Your Pre-Send Checklist
Before your resume goes anywhere, verify you have covered in this resume tips for teachers write up. Print it out if you need to to ensure you catch errors on paper that you miss on screen.
Have you matched your format to your experience level? Does your opening statement mirror the posting’s language and priorities? Have you converted every duty into a measurable result with a specific metric? Are your licensure and endorsements featured prominently, preferably in the top third of the page?
Review your skills section against the posting. Have you used their exact keyword phrases? For federal or public sector applications, have you included hours per week for each position?
Finally, read your resume out loud. If you stumble over awkward phrasing, so will the person reading it. Run an ATS compatibility check.
When you are ready to apply, give yourself ten focused minutes to customise your resume for that specific position.

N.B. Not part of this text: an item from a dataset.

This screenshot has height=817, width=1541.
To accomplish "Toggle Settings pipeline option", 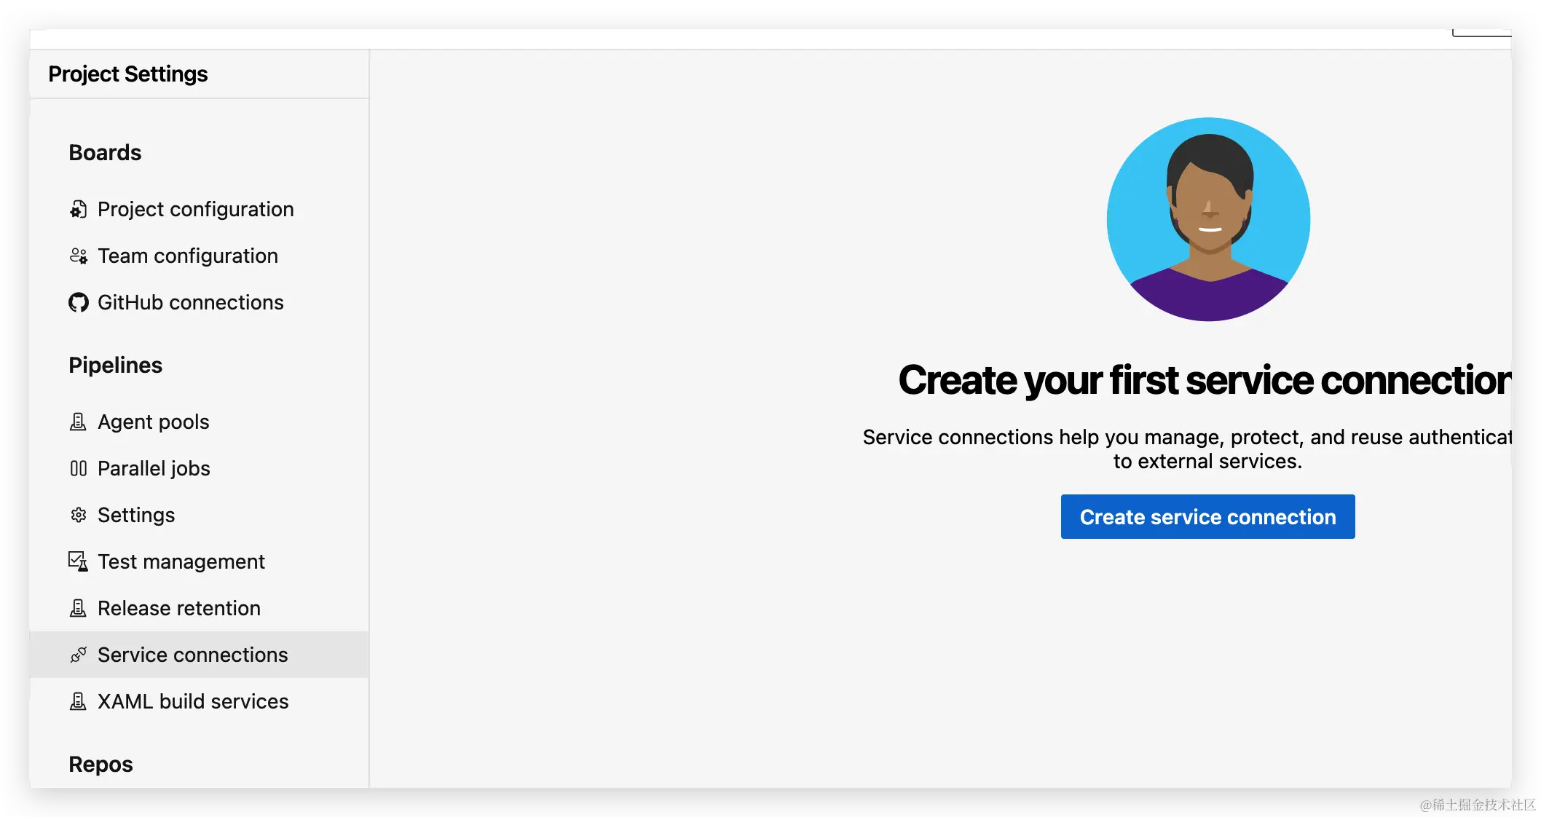I will (135, 516).
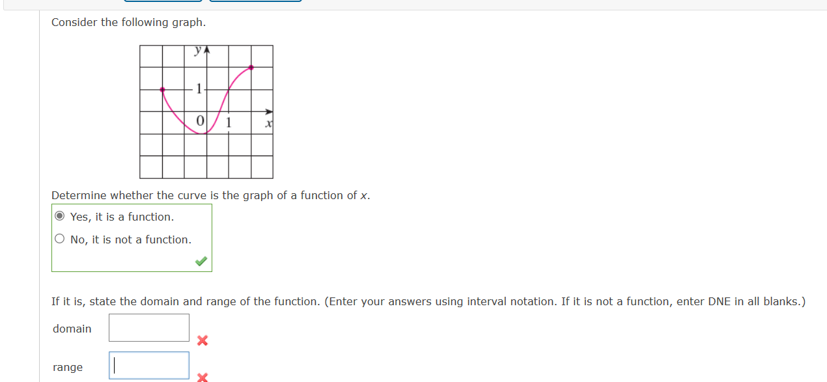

First, copy the entire job posting into a document and highlight every keyword and phrase that appears more than once. These are the terms the ATS is definitely scanning for, and the concepts the hiring team cares most about.
Second, rewrite your top five accomplishment bullets using this formula: action verb + specific method + measurable metric. “Taught reading” becomes “Differentiated reading instruction using Lucy Calkins Units of Study and guided reading groups; moved 73% of students to at-or-above grade level by year’s end.”
Third, rearrange your sections so your most relevant qualifications land in the upper-left quadrant of page one. Principals read in an F-pattern: top-left gets the most attention.
Fourth, add any required details like hours per week, specialized training, or clearance information.
Fifth, save your customised resume as both PDF and DOCX, and make sure any links you’ve included actually work. Nothing kills credibility faster than a broken link to your digital portfolio.